Das Erzbistum hat keine Kurzarbeit eingeführt, zumindest bis Juni. Überstunden werden jetzt natürlich abgebaut. Den Künstlern für die Musikakademie konnten wir sogar ein Ausfallhonorar von 70 Prozent zahlen. Wir mussten zwei Wochen vorher absagen, und die Musiker sind ja auf das Geld angewiesen. Unseren Mitarbeitern konnten wir schon zusagen, dass es keine Entlassungen geben wird.
Wie wichtig sind wirtschaftliche Überlegungen?
Für das Tagungshaus muss man schon überlegen, was man jetzt anbieten kann, etwa Zimmer für Leute, die im Homeoffice nicht die nötige Ruhe haben. Im Bildungsbereich laufen Online-Veranstaltungen an, so genannte Webinare, für die zugesagte Weiterbildungsgelder auch fließen.
1947 gegründet
Das Katholisch-Soziale Institut (KSI) wurde 1947 von Kardinal Josef Frings gegründet und versteht sich als Haus der Erwachsenenbildung. 2017 zog es von Bad Honnef nach Siegburg in die ehemalige Benediktiner-Abtei auf dem Michaelsberg.
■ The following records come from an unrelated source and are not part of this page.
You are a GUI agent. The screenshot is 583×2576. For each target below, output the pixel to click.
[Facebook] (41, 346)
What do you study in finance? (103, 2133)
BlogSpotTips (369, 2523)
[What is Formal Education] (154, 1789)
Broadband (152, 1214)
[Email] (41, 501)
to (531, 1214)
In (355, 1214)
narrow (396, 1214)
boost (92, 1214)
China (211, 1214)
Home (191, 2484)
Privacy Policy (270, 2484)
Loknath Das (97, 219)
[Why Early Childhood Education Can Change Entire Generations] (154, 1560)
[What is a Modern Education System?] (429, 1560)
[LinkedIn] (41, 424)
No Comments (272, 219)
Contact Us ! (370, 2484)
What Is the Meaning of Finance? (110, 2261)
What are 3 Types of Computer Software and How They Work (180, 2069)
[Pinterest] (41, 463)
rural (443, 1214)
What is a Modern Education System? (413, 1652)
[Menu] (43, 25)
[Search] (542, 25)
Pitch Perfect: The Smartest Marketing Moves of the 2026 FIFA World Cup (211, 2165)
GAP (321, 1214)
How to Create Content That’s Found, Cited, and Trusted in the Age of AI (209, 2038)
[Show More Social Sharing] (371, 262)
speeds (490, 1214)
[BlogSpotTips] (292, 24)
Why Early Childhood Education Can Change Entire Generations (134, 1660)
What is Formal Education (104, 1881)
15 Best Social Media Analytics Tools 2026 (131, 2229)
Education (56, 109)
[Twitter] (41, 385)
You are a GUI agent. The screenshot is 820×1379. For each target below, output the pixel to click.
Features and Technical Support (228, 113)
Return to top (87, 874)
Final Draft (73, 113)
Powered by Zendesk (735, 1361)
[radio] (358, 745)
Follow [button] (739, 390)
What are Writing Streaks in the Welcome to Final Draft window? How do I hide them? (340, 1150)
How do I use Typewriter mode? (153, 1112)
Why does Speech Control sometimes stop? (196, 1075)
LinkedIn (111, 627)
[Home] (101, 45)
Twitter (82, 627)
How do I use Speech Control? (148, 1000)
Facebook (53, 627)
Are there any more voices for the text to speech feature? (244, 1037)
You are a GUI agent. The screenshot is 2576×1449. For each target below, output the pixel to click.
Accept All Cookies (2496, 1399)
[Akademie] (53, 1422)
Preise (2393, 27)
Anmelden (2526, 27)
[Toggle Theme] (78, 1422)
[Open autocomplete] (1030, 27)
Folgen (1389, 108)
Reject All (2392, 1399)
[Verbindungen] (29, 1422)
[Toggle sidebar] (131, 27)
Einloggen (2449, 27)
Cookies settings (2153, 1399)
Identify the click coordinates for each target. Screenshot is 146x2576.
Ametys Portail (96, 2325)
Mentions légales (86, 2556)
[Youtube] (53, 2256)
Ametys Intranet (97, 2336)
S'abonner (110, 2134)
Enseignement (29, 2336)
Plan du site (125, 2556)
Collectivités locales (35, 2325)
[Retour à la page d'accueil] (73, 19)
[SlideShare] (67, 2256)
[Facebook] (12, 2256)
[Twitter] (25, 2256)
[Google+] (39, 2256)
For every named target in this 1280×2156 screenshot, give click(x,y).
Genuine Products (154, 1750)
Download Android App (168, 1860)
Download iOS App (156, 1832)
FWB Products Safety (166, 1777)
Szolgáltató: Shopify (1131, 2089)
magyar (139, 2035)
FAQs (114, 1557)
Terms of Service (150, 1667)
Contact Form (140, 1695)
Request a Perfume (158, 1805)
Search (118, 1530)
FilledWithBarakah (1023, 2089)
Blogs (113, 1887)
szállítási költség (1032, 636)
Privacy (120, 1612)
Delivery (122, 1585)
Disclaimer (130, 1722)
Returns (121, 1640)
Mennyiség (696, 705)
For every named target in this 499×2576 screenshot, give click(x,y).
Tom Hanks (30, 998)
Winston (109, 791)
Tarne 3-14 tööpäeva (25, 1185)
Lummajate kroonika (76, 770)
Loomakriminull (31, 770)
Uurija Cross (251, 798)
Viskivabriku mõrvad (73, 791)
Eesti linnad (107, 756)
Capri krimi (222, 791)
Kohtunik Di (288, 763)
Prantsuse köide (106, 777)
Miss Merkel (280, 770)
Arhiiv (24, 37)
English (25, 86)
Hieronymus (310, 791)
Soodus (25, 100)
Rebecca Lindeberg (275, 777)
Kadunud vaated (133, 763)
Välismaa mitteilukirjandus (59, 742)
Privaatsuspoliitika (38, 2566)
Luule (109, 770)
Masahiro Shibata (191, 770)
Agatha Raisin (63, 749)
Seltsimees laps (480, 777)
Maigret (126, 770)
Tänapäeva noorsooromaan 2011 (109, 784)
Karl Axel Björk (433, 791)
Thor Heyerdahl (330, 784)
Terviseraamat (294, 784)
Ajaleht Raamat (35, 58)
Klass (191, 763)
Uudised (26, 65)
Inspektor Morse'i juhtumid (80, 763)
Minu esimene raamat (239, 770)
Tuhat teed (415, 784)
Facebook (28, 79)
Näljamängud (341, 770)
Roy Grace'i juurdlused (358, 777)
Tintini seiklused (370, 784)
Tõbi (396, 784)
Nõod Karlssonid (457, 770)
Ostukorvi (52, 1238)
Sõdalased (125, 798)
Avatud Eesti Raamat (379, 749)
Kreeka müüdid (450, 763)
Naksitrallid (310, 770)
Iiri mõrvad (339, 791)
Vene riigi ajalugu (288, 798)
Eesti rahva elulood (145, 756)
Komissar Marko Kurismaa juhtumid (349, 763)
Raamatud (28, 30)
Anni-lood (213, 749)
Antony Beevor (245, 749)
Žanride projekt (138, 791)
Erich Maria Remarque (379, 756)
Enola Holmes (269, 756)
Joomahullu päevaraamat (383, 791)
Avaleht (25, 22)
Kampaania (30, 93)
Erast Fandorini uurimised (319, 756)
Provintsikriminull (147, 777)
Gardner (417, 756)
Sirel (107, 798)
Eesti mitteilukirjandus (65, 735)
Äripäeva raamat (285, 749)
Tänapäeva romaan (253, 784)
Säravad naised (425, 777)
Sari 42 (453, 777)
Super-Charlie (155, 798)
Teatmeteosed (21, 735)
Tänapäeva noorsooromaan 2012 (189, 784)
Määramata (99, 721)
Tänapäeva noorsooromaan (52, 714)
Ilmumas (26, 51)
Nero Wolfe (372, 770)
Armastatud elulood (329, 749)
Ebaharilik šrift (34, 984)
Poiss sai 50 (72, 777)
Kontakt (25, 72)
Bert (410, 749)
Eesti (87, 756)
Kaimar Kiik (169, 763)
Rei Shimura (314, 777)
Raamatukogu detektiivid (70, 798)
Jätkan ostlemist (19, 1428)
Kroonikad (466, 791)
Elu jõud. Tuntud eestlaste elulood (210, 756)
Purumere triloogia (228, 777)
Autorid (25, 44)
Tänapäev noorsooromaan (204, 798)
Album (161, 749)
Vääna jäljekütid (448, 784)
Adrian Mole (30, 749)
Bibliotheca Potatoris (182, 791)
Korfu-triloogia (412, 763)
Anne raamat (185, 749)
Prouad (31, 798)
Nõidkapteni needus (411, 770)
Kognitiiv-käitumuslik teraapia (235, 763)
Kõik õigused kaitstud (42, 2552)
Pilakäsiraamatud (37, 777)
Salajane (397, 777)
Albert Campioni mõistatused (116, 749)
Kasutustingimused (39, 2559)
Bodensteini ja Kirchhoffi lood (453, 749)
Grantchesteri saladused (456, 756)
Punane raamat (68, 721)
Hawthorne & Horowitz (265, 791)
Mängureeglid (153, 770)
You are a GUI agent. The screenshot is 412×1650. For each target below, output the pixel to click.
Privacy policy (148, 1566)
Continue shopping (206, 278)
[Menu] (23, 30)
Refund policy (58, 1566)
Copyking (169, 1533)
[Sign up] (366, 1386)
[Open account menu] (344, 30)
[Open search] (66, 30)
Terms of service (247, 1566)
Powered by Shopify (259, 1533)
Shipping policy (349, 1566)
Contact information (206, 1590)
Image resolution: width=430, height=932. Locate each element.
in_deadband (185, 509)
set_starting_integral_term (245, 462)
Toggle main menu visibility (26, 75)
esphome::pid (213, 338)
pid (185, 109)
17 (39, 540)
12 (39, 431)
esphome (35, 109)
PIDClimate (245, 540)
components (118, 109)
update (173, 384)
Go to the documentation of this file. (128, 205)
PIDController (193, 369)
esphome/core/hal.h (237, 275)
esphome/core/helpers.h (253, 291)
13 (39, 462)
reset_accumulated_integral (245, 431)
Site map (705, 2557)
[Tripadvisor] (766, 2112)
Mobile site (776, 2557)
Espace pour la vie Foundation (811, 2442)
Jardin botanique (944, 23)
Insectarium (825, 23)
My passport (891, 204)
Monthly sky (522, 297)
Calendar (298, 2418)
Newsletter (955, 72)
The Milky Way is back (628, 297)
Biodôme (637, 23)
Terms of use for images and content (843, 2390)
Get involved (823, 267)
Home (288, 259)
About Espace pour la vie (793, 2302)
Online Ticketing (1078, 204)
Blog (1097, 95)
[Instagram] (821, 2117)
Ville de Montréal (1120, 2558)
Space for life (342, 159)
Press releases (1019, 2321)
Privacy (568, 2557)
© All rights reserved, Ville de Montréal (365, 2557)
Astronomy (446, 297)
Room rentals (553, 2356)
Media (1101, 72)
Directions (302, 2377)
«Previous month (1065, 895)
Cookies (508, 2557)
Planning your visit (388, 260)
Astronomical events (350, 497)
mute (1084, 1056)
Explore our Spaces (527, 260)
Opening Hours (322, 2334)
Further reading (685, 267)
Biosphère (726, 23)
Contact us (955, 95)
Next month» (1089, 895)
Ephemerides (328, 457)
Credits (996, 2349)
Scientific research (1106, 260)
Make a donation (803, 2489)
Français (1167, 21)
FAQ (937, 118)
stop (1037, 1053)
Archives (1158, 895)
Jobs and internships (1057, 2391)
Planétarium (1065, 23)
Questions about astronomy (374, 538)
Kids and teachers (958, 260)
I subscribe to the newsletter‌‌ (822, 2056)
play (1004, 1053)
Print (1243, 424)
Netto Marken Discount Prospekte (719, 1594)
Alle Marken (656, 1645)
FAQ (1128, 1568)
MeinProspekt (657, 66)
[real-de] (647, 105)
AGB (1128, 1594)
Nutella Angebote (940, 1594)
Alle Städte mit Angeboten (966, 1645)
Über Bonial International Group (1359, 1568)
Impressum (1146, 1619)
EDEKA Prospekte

Träger ist das Erzbistum Köln, das in Um- und Neubau 41 Millionen Euro investierte, wodurch 10 000 Quadratmeter Nutzfläche entstanden. Leiter ist seit 2005 der Religionspädagoge Prof. Dr. Ralph Bergold. 15 Mitarbeiter sind im pädagogischen Bereich tätig, rund 60 im Tagungshaus. (ah)
An die Corona-Krise knüpfen sich nicht nur Ängste und Sorgen, sondern auch Hoffnungen auf gesellschaftliche Veränderungen. Teilen Sie den Optimismus?
Ja. Vor 75 Jahren, nach dem Kriegsende, wussten auch viele Menschen nicht, wie es weitergeht, alles brach damals weg. Josef Kardinal Frings begründete 1947 unser Institut und stellte die soziale Frage nach der Zukunft der Gesellschaft. Ich sehe heute sehr viel Solidarität, Einkaufsdienste, Initiativen für Obdachlose, Musikveranstaltungen vor Altenheimen. Das verändert die Atmosphäre unserer Gesellschaft, auch das Bewusstsein für die Not von Flüchtlingen und den Klimawandel. Es gibt eine neue Sensibilität, ein neues Verantwortungsbewusstsein für andere Menschen, und Frings ist auf einmal wieder aktuell. Ich glaube auch, dass Verleumdungen und Hetzereien wie seitens der AfD künftig nicht mehr so greifen werden.
Könnten sich solche Veränderungen in der programmatischen Arbeit widerspiegeln?
Wir machen jetzt schon digitale Veranstaltungen zum Thema Gerechtigkeit, das bekommt angesichts der Corona-Krise eine ganz andere Bedeutung. Solidarität, auch die europäische Solidarität, Werte und Wertevermittlung sind wichtig für unsere Institutsarbeit, die Frage, was hält unsere Gesellschaft zusammen. Da werden wir neue Schwerpunkte setzen, wenn wir wieder Leben auf den Michaelsberg bringen.